Román GARCÍA

Ainoa Losada tiene tan sólo once años y el 8 de marzo de este año le cambió la vida. Ese día sus padres tuvieron que ingresarla en el hospital y le diagnosticaron diabetes. La niña hacía meses que había pasado una gripe, y desde entonces, según su madre, Verónica Díaz, no era la misma: «No comía casi, bebía mucho y orinaba constantemente; me empecé a preocupar». Para ella fue muy duro que le dijeran la enfermedad de su hija: «Nadie en la familia había tenido nunca diabetes y tuve que asimilar el disgusto». «En ese momento se te cae el alma al suelo, pero luego te dicen que te acostumbrarás. Amigos y familiares te apoyan, pero siempre te quedan la duda y la preocupación. Si la niña está sola yo nunca estoy tranquila; cuando va a clase no la puedo controlar como cuando está en casa».

Desde ese 8 de marzo, el día a día de Ainoa Losada ha cambiado mucho. Su madre cuenta que debe ponerle cada noche una inyección de insulina y luego hacerle numerosas pruebas: «Tenemos que hacer una prueba pinchándole el dedo para saber el nivel de azúcar cada vez que va a comer, así sé lo que le tengo que preparar». Un trabajo «muy sacrificado» pero que «se debe hacer», asegura Verónica Díaz con un tono de resignación en la voz.

La preocupación que vive esta madre ante cualquier actividad física que realiza su niña y que puede aumentar el nivel de azúcar en la sangre se vuelve mayor cuando no la tiene en casa: «Cada vez que se va de excursión no la tengo cerca y no me puedo arriesgar a que le baje la glucosa y le dé algo malo». Aunque lo peor es la comparación con su hermano pequeño, de dos años: «Le ve comer chucherías y todo y la verdad es que le cuesta, porque parece que no la tratamos igual, y no es así». «Lo lleva mal la niña» sentencia.
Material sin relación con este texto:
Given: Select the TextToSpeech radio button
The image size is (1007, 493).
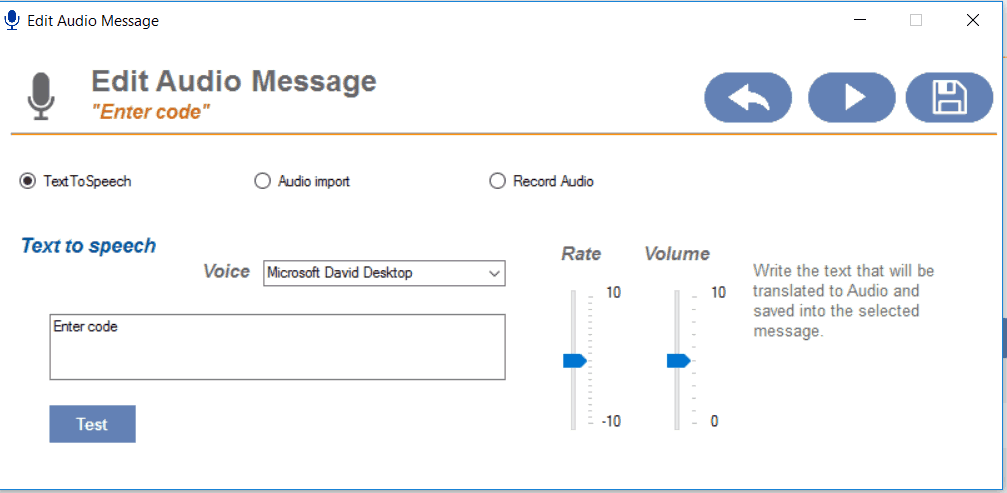Looking at the screenshot, I should [28, 181].
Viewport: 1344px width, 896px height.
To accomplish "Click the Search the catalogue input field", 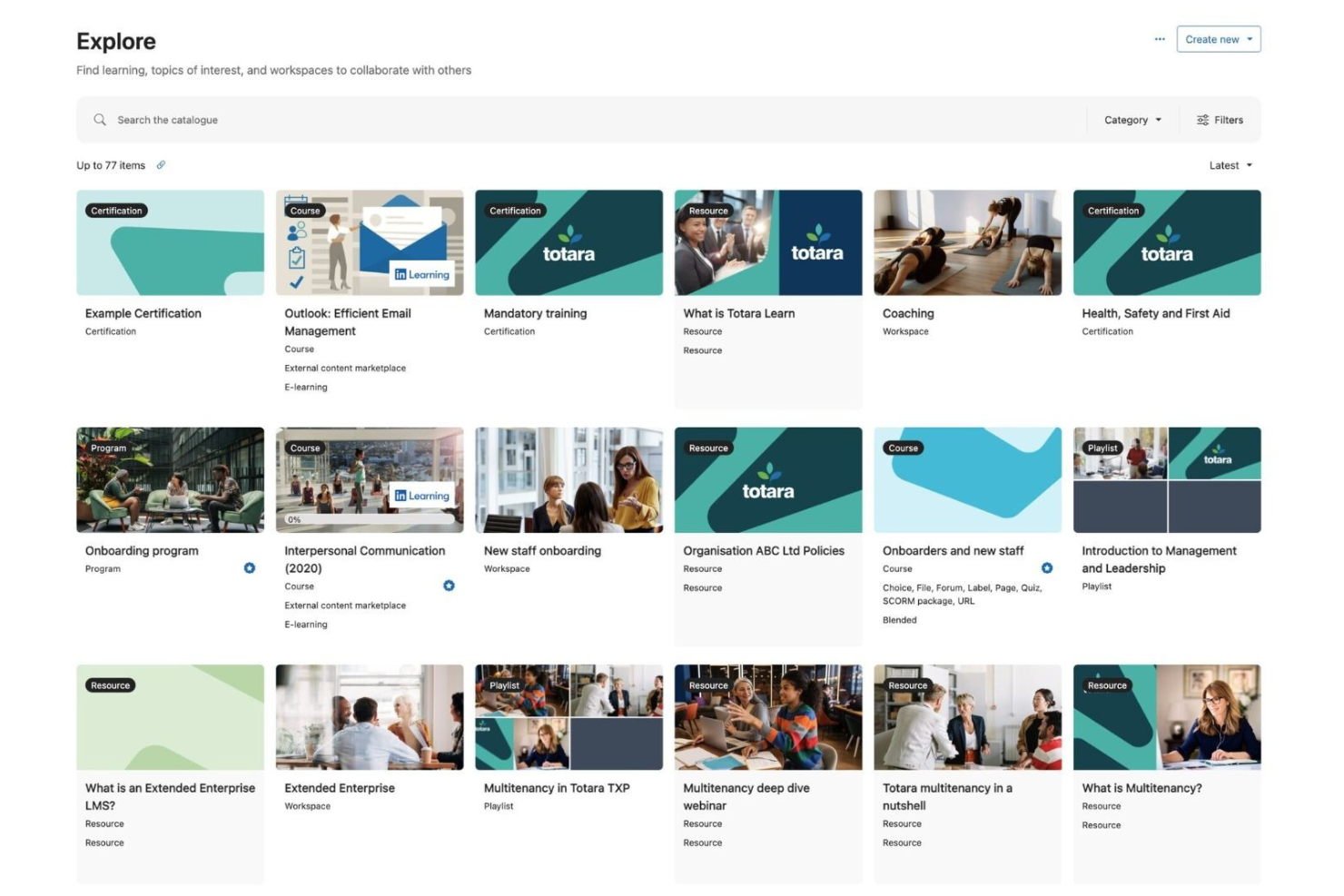I will [x=169, y=119].
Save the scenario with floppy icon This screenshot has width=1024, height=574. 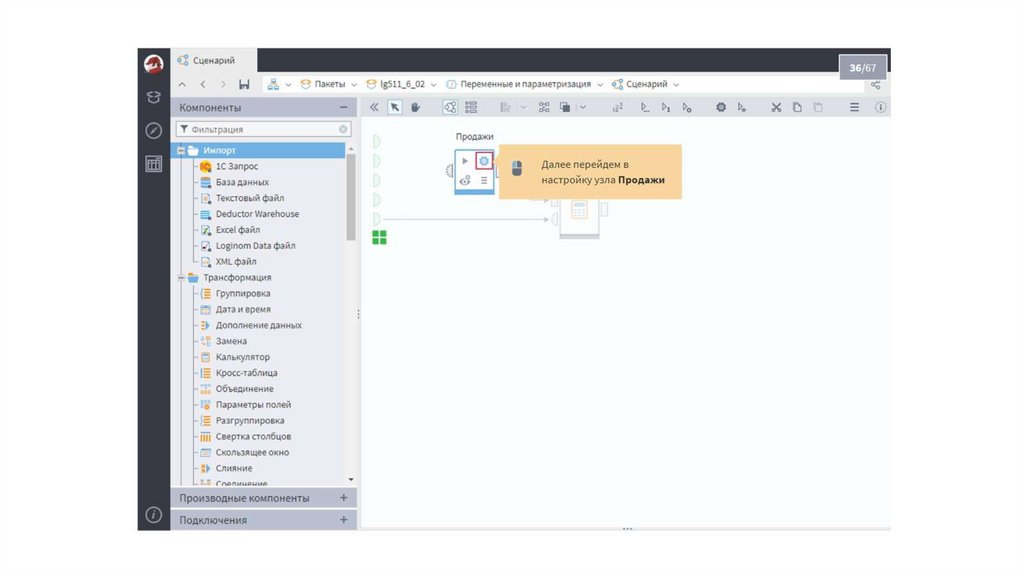[x=244, y=85]
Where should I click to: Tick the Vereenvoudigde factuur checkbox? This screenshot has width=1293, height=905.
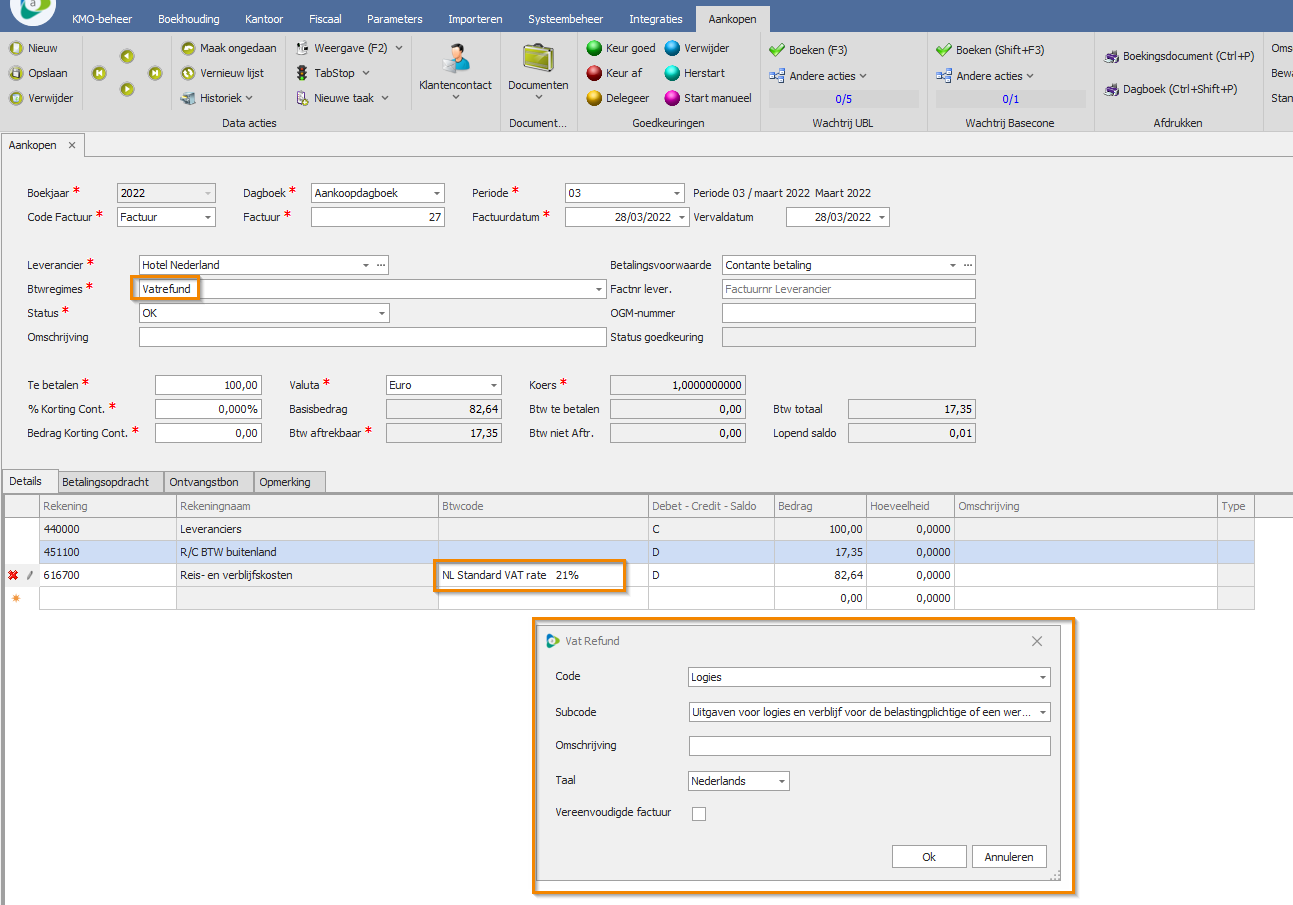point(699,814)
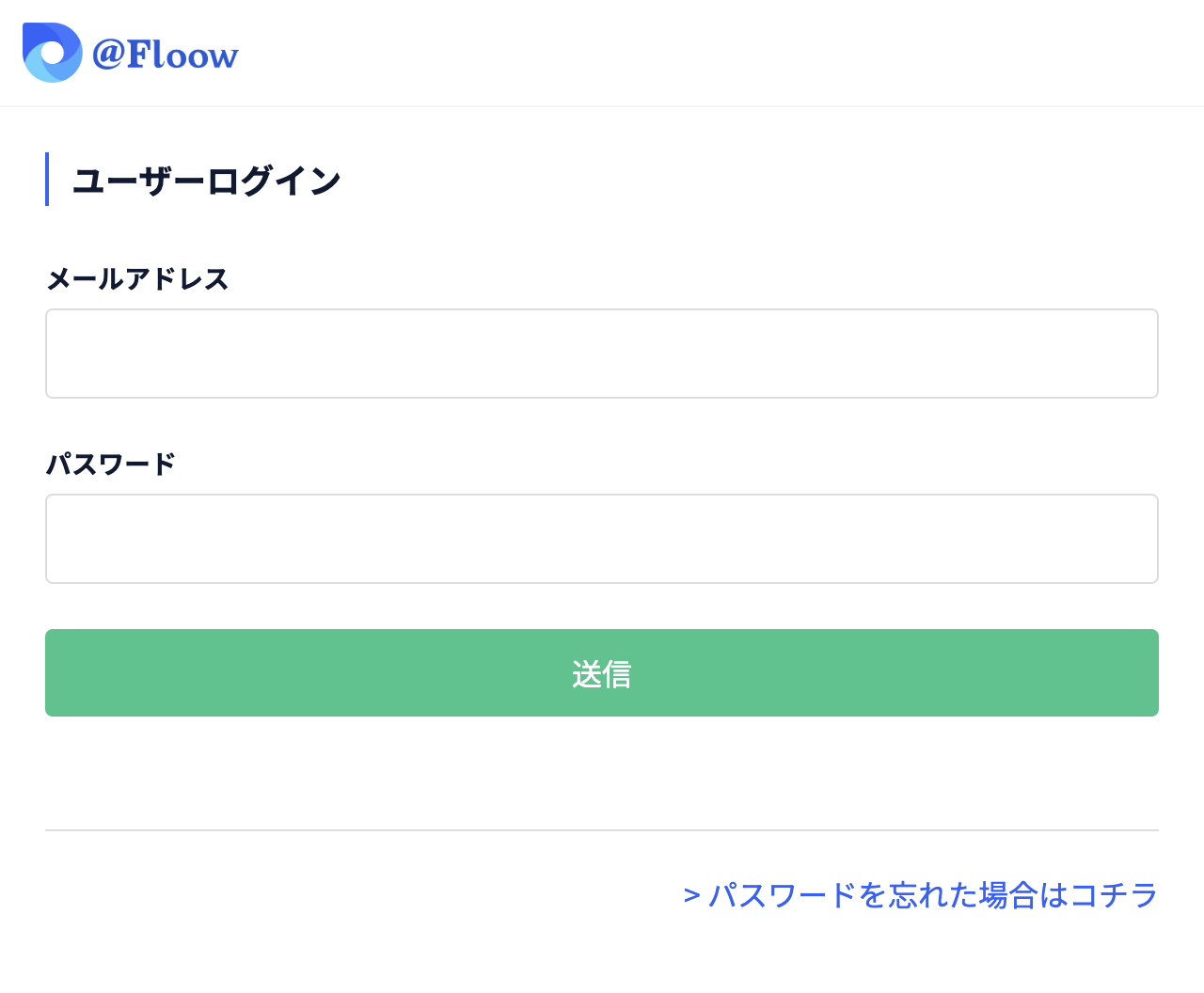
Task: Click the ユーザーログイン heading
Action: pos(207,181)
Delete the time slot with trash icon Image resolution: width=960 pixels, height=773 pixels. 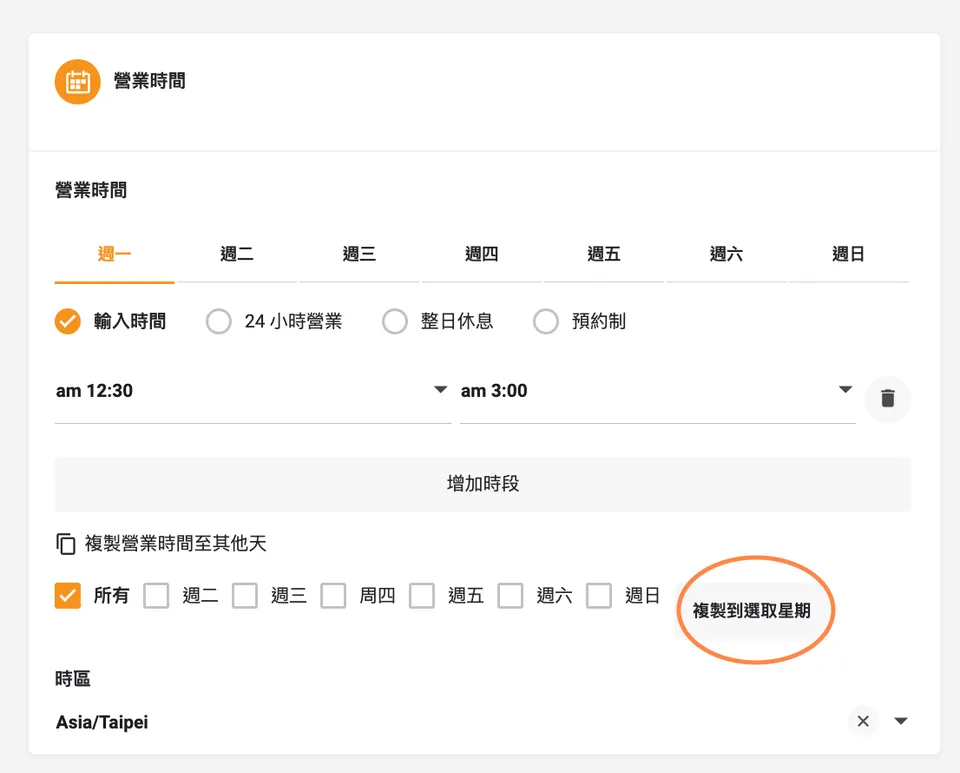(x=887, y=398)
Como ella, otros casi 50 niños en Gijón pasan por esta enfermedad. Leo (en este caso, y, a petición familiar, un nombre ficticio) es otro caso de niño que sufre con la diabetes. Con tan sólo 3, años su madre se ve obligada darle las inyecciones de insulina con una aguja especial recién salida al mercado y mientras duerme, para que ni siquiera sienta el pinchazo. Esta madre se muestra preocupada por el precio de estas agujas, que, según ella, deberían estar subvencionadas: «La sociedad no comprende el problema; siempre pensamos que la diabetes es algo de gente mayor, pero hay niños que la sufren y no tiene profesores preparados. Yo cuando se lo dije a la de mi hijo puso ojos como platos». Y va más allá: «Mi niño, como los demás que tienen algo así, necesita una atención especial por parte de profesores y cuidadores, que no le dan, pero lo que me parece más grave es que tenga que acudir con él a una consulta de un especialista para mayores porque para niños en Cabueñes no existe». Esta madre se encuentra preocupada por el futuro de su hijo, su vida social, sus amigos y por cómo se podrá adaptar: «Estoy muy perdida, porque salí del Hospital Central con tan sólo un libro de información y no sabía qué hacer. El niño se enfadaba constantemente conmigo y yo estaba desesperada».

El caso de Leo comenzó también, como el de Ainoa, con lo que aparentemente era un catarro.